On July 22, two different U.S. Courts of Appeals issued conflicting decisions regarding the legality of the federal government’s provision of subsidies to enrollees for coverage in “federally facilitated” health insurance exchanges. It is difficult to anticipate the potential effects of the decisions on the long-term implementation and success of the Patient Protection and Affordable Care Act (ACA) if the legality of the subsidies is not ultimately upheld on appeal.

Both cases arose from an ambiguity in the statutory language of the ACA, which specifically provides for the provision of subsidies to individuals in “state-based” exchanges. Currently, only 14 states and the District of Columbia operate their own exchanges, while the federal government operates “federally facilitated” exchanges, or “marketplaces,” in the other 36 states. Although government regulations have provided that subsidies are available for insurance purchased in the federally operated exchanges, the question has not been settled in the courts.

In the first case, the U.S. Court of Appeals for the District of Columbia Circuit ruled that ACA subsidies cannot legally be provided for insurance policies purchased on federally facilitated exchanges. The majority opinion stated that the literal requirement that subsidies be available only for policies purchased on exchanges “established by the state” cannot be ignored, irrespective of an argument based on the presumed Congressional intent behind the ACA. The decision, by a three-member panel of the Court, has been temporarily stayed pending the government’s request that the full Court review the ruling. If the full Court agrees to do so, it may uphold or overturn the panel’s decision.

In the second case, a three-judge panel of the U.S. Court of Appeals for the Fourth Circuit ruled that ACA subsidies are permitted for policies purchased on federally run exchanges. The Fourth Circuit covers Virginia, West Virginia, Maryland, North Carolina and South Carolina. The lead opinion found that the statutory language is ambiguous, and that the Internal Revenue Service has the legal authority to interpret it.

-- INFORMATION SHOWN --
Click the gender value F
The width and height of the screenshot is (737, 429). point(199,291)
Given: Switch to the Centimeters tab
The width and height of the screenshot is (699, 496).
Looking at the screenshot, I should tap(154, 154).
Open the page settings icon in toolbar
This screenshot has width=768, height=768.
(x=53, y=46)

==

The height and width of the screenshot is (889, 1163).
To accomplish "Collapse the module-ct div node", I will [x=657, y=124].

-- EXERCISE --
Retype the passage on the ACA subsidy rulings from "Both cases arose" up to and including "in the courts.". The material stands apart from the passage on the ACA subsidy rulings.

-- COMPLETED TASK --
Both cases arose from an ambiguity in the statutory language of the ACA, which specifically provides for the provision of subsidies to individuals in “state-based” exchanges. Currently, only 14 states and the District of Columbia operate their own exchanges, while the federal government operates “federally facilitated” exchanges, or “marketplaces,” in the other 36 states. Although government regulations have provided that subsidies are available for insurance purchased in the federally operated exchanges, the question has not been settled in the courts.